CÔTE D'IVOIRE - AFFAIRE DES DECHETS TOXIQUES : TENSIONS ENTRE GBAGBO ET BANNY

1 Décembre 2006 , Rédigé par JEUNE AFRIQUE L'INTELLIGENT Publié dans #NOUVELLES D'AFRIQUE

Déchets toxiques d'Abidjan: le camp Banny accuse Gbagbo de "dérapage"
CÔTE D'IVOIRE - 29 novembre 2006 - par AFP

actualité afriqueUn conseiller du Premier ministre Charles Konan Banny a dénoncé mercredi le "dérapage" du président Laurent Gbagbo dans l'affaire des déchets toxiques, confirmant la tension entre les deux hommes à deux jours d'une rencontre internationale sur le processus de paix ivoirien.

"On ne peut pas, comme le président le fait, faire passer les intérêts égoïstes et particuliers avant ceux du peuple ivoirien. C'est un dérapage qui frise l'irresponsabilité", a déclaré à l'AFP Adama Bictogo, l'un des conseillers politiques du Premier ministre.

M. Bictogo a ainsi confirmé l'opposition de M. Banny aux décrets signés dimanche par le président qui prévoient la réintégration de responsables administratifs suspendus par M. Banny après le scandale des déchets toxiques.

Ces dirigeants avaient été épinglés dans un récent rapport de la commission nationale d'enquête sur les déchets toxiques, mandaté par M. Banny.
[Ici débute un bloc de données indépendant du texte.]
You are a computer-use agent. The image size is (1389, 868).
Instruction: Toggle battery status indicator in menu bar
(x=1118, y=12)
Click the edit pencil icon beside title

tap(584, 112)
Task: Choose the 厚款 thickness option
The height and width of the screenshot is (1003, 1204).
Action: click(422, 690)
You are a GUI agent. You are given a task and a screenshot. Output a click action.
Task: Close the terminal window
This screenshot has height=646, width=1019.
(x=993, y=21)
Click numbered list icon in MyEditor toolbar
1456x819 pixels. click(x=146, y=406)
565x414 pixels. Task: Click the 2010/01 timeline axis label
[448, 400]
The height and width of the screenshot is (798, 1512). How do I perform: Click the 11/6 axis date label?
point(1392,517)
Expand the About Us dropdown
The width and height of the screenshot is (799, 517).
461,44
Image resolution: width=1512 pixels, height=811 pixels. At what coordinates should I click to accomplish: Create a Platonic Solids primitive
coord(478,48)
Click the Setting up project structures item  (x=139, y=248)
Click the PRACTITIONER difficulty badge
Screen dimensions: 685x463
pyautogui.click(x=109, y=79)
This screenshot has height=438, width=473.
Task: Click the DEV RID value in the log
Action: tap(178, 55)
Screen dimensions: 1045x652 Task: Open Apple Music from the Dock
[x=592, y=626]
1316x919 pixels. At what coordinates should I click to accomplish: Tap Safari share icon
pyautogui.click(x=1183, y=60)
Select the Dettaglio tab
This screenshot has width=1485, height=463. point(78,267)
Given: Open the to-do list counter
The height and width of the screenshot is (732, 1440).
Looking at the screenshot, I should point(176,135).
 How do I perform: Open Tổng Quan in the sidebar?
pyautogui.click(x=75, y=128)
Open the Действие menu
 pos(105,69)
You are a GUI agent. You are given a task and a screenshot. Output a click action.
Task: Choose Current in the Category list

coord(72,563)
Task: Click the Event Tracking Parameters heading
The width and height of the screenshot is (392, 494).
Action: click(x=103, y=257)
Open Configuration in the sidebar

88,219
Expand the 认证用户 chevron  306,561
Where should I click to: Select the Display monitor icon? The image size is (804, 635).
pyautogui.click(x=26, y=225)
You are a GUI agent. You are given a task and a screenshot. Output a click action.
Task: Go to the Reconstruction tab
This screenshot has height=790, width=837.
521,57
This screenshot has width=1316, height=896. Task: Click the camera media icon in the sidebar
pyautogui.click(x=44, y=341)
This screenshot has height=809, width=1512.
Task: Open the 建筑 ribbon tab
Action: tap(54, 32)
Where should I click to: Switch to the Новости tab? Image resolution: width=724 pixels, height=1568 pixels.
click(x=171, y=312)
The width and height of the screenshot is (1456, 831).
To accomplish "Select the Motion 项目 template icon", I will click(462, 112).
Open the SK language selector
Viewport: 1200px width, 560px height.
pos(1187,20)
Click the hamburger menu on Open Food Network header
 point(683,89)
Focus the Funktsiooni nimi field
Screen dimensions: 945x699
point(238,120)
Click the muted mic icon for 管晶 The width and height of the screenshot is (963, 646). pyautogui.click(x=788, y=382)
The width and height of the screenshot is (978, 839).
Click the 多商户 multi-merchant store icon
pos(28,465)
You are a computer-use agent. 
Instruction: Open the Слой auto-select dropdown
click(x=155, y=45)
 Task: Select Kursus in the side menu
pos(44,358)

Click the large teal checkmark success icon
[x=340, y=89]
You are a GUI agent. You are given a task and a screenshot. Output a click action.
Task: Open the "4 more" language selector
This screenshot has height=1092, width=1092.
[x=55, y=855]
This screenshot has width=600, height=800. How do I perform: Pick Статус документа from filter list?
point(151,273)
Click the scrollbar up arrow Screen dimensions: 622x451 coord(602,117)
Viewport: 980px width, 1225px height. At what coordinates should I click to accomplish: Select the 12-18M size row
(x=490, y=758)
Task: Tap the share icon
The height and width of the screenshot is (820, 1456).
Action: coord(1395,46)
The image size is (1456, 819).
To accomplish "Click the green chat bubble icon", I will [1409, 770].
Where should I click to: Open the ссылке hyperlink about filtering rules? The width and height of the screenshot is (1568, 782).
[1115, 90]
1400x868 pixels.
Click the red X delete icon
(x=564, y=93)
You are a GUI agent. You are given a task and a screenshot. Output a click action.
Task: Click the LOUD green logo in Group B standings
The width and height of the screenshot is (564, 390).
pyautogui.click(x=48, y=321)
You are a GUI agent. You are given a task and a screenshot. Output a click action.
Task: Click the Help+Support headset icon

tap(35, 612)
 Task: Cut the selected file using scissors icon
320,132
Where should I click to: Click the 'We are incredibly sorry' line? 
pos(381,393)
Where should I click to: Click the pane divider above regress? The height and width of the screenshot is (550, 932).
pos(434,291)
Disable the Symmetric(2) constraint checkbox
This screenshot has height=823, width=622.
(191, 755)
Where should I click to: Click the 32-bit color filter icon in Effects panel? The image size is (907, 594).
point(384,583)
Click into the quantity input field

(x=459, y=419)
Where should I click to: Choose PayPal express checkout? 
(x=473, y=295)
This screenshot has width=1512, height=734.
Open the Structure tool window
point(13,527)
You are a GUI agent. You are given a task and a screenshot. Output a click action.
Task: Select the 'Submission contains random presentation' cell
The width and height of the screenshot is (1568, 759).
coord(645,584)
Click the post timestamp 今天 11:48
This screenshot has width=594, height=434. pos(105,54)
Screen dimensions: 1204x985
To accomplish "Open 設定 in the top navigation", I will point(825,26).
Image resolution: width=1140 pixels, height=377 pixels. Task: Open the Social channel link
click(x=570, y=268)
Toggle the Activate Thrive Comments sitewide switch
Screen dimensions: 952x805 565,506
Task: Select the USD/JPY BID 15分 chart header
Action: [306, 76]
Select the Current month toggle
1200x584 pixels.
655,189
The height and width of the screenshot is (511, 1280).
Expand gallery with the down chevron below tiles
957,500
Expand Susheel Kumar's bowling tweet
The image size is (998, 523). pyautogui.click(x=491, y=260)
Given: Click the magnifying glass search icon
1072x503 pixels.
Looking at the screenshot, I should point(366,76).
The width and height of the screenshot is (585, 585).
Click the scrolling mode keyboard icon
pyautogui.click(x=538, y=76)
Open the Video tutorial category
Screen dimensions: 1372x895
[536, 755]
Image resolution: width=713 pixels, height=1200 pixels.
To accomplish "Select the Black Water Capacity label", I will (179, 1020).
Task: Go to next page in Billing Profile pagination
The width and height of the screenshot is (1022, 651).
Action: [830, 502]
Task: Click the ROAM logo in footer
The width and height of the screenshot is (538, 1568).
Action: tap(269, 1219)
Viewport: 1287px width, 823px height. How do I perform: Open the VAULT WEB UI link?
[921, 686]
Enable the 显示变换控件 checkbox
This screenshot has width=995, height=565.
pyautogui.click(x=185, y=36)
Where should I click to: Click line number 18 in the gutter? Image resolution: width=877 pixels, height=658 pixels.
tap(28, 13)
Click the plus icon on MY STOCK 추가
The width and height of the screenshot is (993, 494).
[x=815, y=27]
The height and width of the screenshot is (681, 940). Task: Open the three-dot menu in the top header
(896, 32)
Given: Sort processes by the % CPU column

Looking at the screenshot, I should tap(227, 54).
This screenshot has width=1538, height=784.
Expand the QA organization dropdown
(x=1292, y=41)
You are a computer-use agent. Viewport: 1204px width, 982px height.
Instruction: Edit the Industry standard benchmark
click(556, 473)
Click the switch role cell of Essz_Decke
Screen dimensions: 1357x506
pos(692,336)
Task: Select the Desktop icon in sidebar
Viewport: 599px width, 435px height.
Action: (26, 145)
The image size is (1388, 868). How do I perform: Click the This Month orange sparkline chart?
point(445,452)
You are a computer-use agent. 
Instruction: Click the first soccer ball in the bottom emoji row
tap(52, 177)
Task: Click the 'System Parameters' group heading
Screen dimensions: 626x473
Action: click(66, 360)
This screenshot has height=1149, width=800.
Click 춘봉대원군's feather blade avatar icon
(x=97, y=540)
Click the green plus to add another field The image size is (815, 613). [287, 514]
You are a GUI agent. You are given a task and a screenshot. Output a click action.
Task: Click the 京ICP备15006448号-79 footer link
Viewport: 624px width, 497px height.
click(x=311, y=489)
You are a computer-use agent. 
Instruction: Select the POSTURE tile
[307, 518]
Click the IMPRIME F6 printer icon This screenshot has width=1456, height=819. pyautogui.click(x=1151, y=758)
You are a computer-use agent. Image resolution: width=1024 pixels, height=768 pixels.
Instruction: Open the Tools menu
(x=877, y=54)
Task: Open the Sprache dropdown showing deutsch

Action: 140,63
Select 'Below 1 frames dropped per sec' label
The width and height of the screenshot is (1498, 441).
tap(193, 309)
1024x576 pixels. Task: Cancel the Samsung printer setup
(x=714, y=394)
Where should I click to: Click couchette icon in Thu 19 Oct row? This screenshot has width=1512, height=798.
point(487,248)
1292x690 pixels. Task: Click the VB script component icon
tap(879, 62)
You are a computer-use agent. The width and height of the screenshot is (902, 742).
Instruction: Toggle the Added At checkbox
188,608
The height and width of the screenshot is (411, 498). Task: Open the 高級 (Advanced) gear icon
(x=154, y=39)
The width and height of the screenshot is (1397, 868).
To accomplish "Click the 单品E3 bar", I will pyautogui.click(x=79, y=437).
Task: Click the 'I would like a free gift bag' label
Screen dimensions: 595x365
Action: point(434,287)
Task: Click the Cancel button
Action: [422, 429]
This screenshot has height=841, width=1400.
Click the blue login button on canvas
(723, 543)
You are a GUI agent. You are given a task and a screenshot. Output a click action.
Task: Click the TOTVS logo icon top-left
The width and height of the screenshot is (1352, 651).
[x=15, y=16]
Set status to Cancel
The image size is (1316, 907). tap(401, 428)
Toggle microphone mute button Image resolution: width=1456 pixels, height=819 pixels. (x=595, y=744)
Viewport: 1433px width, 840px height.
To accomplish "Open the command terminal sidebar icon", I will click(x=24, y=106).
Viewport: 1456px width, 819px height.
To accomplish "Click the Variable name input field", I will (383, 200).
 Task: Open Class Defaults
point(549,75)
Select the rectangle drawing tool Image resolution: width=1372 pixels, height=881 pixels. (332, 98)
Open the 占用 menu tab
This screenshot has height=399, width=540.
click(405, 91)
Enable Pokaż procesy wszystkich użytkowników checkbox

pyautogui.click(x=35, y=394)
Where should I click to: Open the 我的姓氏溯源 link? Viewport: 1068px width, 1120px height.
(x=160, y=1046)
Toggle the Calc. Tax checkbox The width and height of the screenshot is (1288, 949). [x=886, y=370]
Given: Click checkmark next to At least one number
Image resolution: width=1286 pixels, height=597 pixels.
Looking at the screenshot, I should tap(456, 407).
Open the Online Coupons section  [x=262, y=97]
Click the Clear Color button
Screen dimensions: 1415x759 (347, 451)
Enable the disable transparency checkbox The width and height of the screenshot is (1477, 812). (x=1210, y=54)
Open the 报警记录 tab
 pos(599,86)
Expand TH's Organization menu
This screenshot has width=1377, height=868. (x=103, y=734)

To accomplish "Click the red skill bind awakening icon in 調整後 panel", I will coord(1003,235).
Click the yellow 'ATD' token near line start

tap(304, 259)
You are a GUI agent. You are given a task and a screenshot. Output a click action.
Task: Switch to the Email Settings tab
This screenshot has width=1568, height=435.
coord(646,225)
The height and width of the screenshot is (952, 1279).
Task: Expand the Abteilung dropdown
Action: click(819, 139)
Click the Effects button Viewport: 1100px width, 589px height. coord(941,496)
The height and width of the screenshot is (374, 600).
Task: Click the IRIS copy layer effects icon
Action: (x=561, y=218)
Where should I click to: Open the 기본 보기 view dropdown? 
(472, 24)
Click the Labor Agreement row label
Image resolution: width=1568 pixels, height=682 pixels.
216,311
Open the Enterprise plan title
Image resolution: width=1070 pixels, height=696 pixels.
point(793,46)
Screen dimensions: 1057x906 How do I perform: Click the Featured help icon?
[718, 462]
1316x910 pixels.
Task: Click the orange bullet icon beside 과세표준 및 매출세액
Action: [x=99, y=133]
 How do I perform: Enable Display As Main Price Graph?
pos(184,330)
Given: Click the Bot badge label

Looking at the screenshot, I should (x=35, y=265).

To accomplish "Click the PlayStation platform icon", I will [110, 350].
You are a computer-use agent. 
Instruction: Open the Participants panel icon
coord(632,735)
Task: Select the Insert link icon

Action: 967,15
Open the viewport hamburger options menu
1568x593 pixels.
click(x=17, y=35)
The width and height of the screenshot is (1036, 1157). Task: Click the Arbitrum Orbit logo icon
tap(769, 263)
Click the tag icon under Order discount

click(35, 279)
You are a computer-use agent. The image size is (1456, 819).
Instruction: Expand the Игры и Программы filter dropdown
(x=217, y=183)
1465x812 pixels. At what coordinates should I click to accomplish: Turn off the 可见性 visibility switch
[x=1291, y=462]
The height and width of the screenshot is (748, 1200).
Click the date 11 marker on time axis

Ce texte accable notamment le directeur du Port autonome d'Abidjan (PAA), Marcel Gossio, un proche de M. Gbagbo, jugé "complice" des pollueurs.

"Ces décrets présidentiels viennent réinstaller des gens dont les responsabilités ont été identifiées" dans une affaire "qui a entraîné la mort de dix personnes", a regretté M. Bictogo.

Lundi soir, M. Banny avait demandé au président de "surseoir" à ces décrets.

M. Gbagbo y a opposé mardi une fin de non recevoir, en soulignant qu'il était l'"unique détenteur du pouvoir exécutif".

Pour M. Bictogo, M. Gbagbo a délibérément choisi de "prendre le prétexte des déchets toxiques" pour bloquer le processus de paix parrainé par la communauté internationale, qui lui a imposé M. Banny à la fin 2005.

"Quel est l'intérêt de précipiter la réinstallation de responsables administratifs? Il s'agit d'une volonté manifeste de sa part de refuser l'application de la résolution 1721 de l'ONU", a-t-il ajouté.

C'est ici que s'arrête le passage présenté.